____ Information
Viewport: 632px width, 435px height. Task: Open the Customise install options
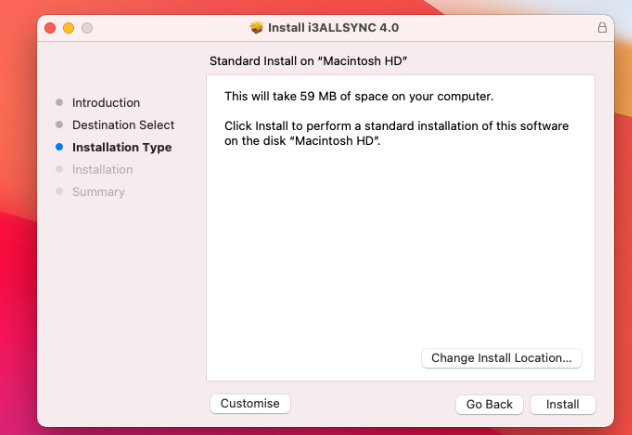(x=250, y=403)
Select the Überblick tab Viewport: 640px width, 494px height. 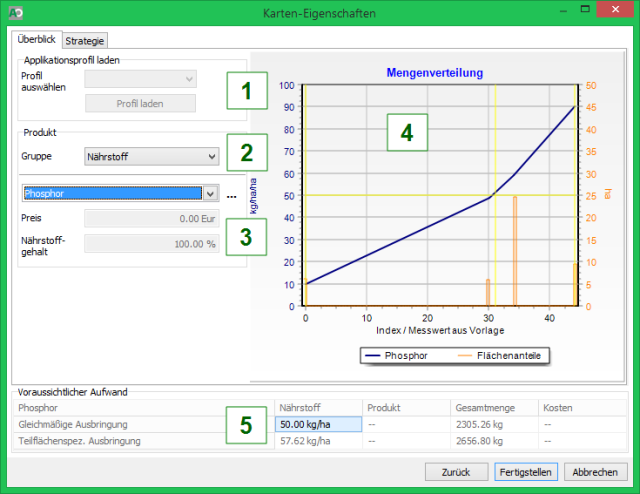click(x=37, y=40)
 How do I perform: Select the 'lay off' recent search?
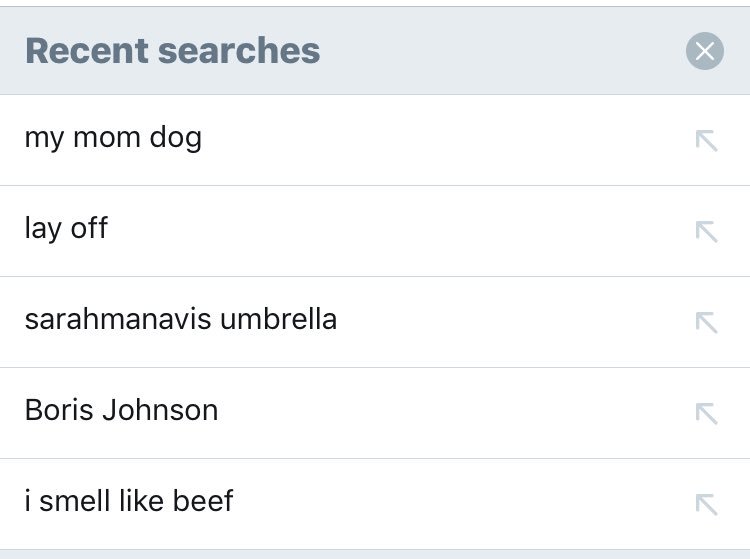(66, 229)
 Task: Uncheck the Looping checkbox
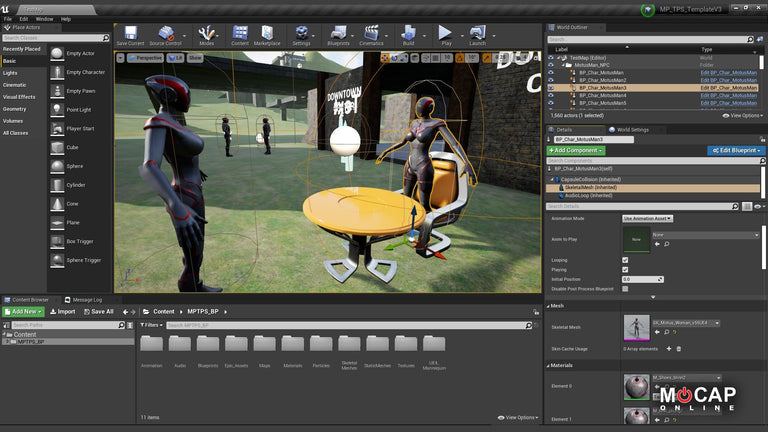point(625,259)
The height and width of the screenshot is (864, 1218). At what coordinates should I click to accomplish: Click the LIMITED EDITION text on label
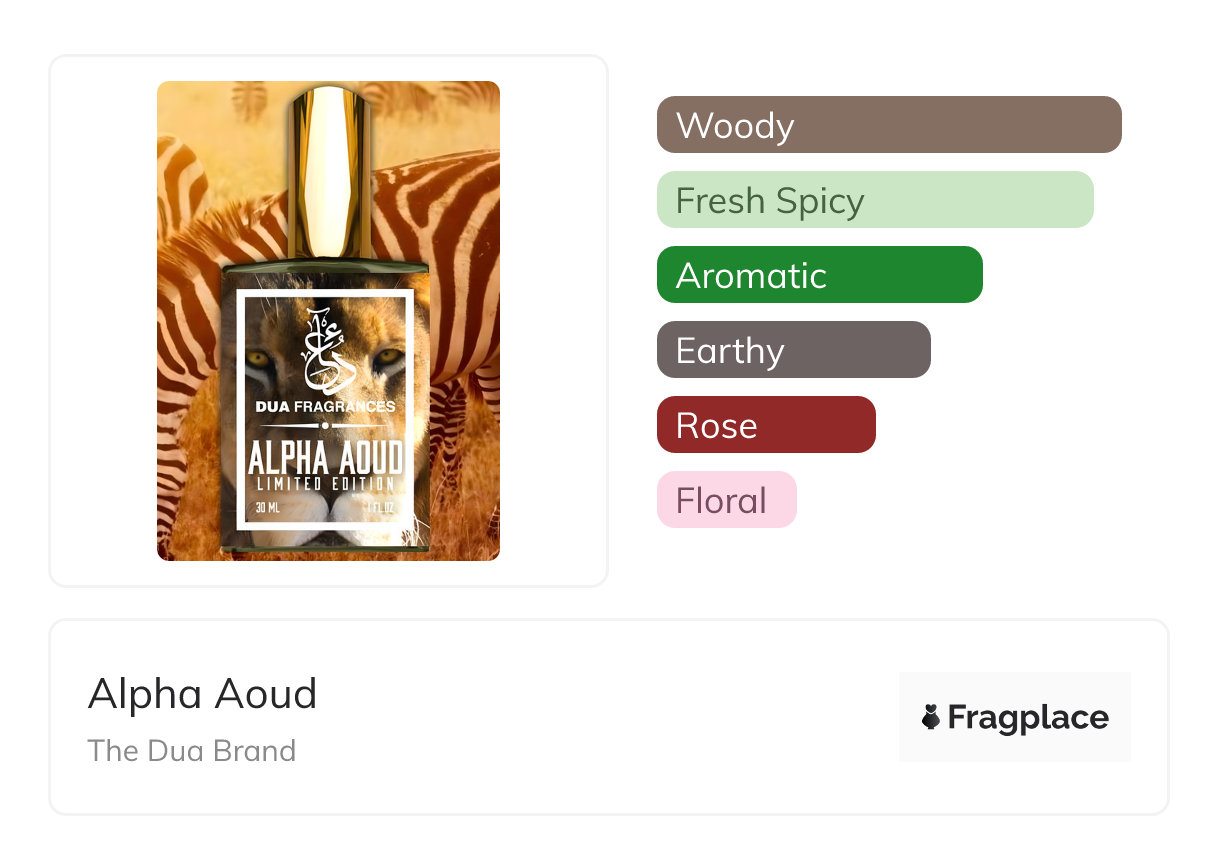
________
* Task:
Quote exactly the lines from the one that contains "How do I perform: Select" through the end of the listing above, both ends included, leaving out the pictures.

* Exercise response:
 How do I perform: Select the 'lay off' recent search?
(66, 229)
 Task: Uncheck the Looping checkbox
point(625,259)
The height and width of the screenshot is (864, 1218). At what coordinates should I click to accomplish: Click the LIMITED EDITION text on label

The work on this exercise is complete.